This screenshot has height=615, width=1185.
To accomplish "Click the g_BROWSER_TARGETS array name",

-=-=-

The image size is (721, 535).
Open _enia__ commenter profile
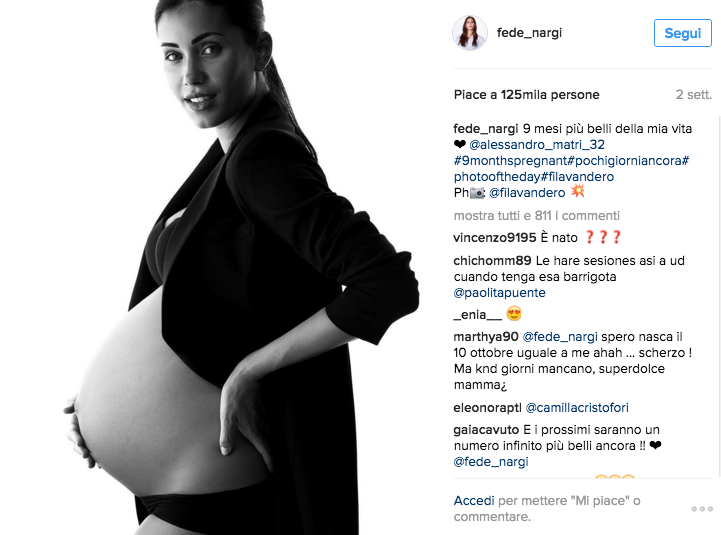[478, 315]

-=-=-

Work to complete: Give again exactly, and only, the lines above starting at the one with "This screenshot has height=615, width=1185." and ending at the one with "the g_BROWSER_TARGETS array".

Expected answer:
This screenshot has height=615, width=1185.
To accomplish "Click the g_BROWSER_TARGETS array name",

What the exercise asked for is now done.